Vegetarian Lentil Sloppy Joe Lettuce Wraps
“We love the recipe and have made it many times. But, we serve it over brown rice. It is awesome.”
—Mark
While it seems like all I’ve posted for the last month is chicken recipes, I actually try to eat vegetarian dinners at least one or two nights a week. It’s healthy and cheap – the double whammy.
Lentils, beans and eggs are huge staples for these vegetarian nights.
The best lentil dish I’ve ever tasted is “Lentils Like Baked Beans” from The Art of Living According to Joe Beef: A Cookbook of Sorts, a souvenir I brought back from Montreal last summer.
Eating at Joe Beef was an experience – we ate so many unique and delicious things, including eel nuggets, a sweetbread and lobster dish, and a dessert that was supposed to look like a baked potato but was really a combination of crunchy meringue and melted chocolate.
WANT TO SAVE THIS RECIPE?
When I got home from Montreal and made that lentil dish at home, I fell in love. I knew I could adapt the recipe in endless ways, and that’s what I’ve done here. While the original Joe Beef recipe has a bit of bacon in it, these Lentil Sloppy Joes are 99% vegetarian (omit the Worcestershire for strict vegetarians), 100% simple, and are satisfying and filling, even for those who typically prefer meat.
The lentils are simmered until they are tender, all the while being flavored with sweetness from brown sugar and tomato sauce, acidity from apple cider vinegar, saltiness from Worcestershire sauce, and a bit of kick from cayenne pepper and yellow mustard.
Serve the lentils in crisp, cool lettuce leaves (I also like lettuce wraps for my chicken sloppy joes), on their own, or topped with a poached egg.

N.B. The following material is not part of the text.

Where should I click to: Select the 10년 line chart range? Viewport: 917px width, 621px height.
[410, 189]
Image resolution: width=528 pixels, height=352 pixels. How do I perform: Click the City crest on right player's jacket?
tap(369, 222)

More Foxes Love Lemons Favorites
Vegetarian Lentil Sloppy Joe Lettuce Wraps
Ingredients
- 1 tablespoon olive oil
- 1 red or green bell pepper finely chopped
- 2 garlic cloves minced
- 1 large shallot minced
- 2 tablespoons tomato paste
- 1 bay leaf
- 1 can tomato sauce 8 ounces
- 1 ½ cups water
- 1 cup red lentils rinsed and picked through
- 2 tablespoons Worcestershire sauce
- 1 tablespoon prepared yellow mustard
- 2 teaspoons apple cider vinegar
- 2 teaspoons light brown sugar
- 1 ½ teaspoons chili powder
- ½ teaspoon ground black pepper
- ½ teaspoon kosher salt
- ¼ teaspoon cayenne pepper
- 8 large iceburg lettuce leaves
Instructions
- In a Dutch oven or large saucepot with lid, heat oil over medium heat. Add bell pepper; cook 4 to 5 minutes or until softened, stirring frequently. Add garlic, shallot and tomato paste; cook 1 minute, stirring constantly.

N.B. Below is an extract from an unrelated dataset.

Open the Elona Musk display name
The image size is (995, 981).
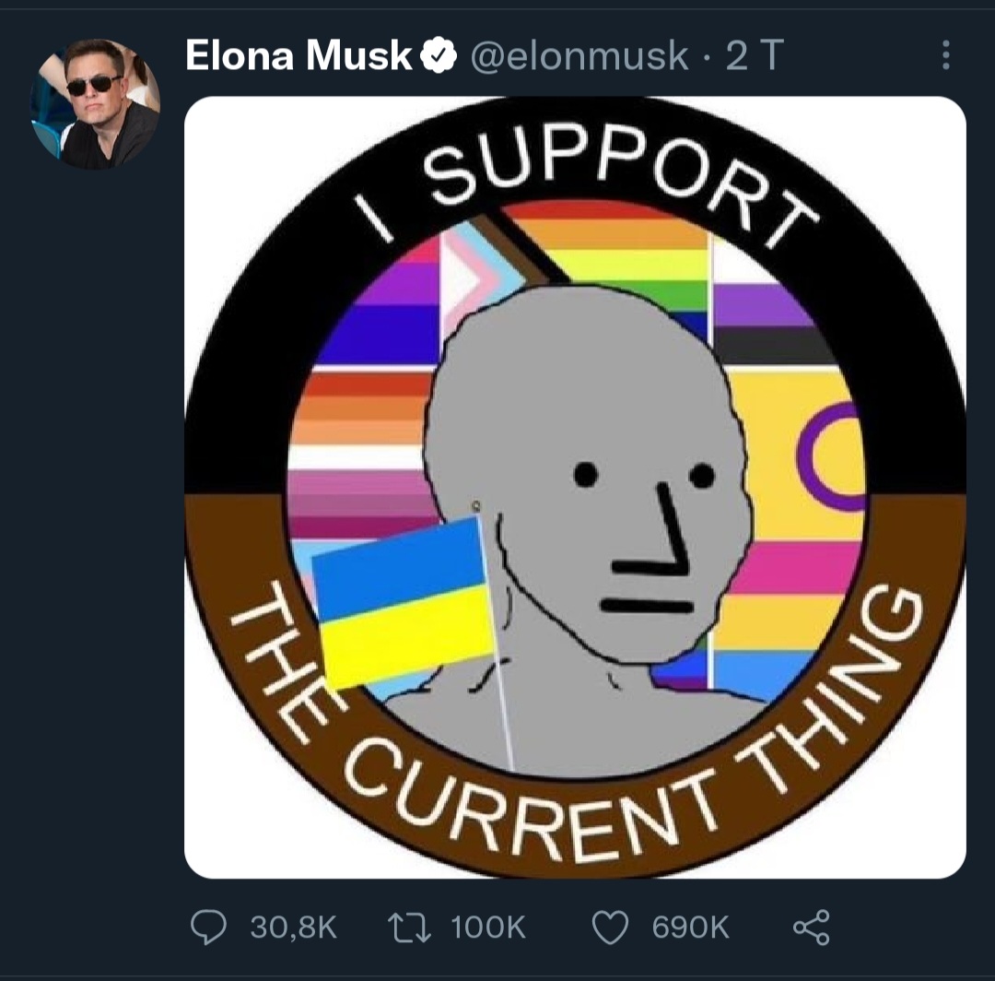point(299,57)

- Stir in remaining ingredients, except lettuce. Heat to boiling over medium-high heat. Cover with lid, reduce heat to low and simmer 30 to 35 minutes or until lentils are tender, stirring occasionally. Remove bay leaf.
- Serve lentils wrapped in lettuce leaves.
We love the recipe and have made it many times. But, we serve it over brown rice. It is awesome.
I’m so glad to hear that, Mark!
this looks tasty, can;t wait to try these out. cheers to the recipe.
& i will def do kale & sweet potatoes dice in it next time. i hear swt pots are a lot healthier than carrots.
hi,
thanks for advocating Vegan recipes. They are easy, cheap, healthy, yummy & nice. Why wouldn’t people just do that instead of eating animals? Anyway, does it have to be red lentils? i have every other color.
i had to look up shallot… & i actually have green onions right now!! & i have Worcestershire, but didn’t know it had animals in it, so thanks for telling us!!! i did find Martha Stewart has a homemade Vegan recipe and they sell it also at Trader Joes or the WWW.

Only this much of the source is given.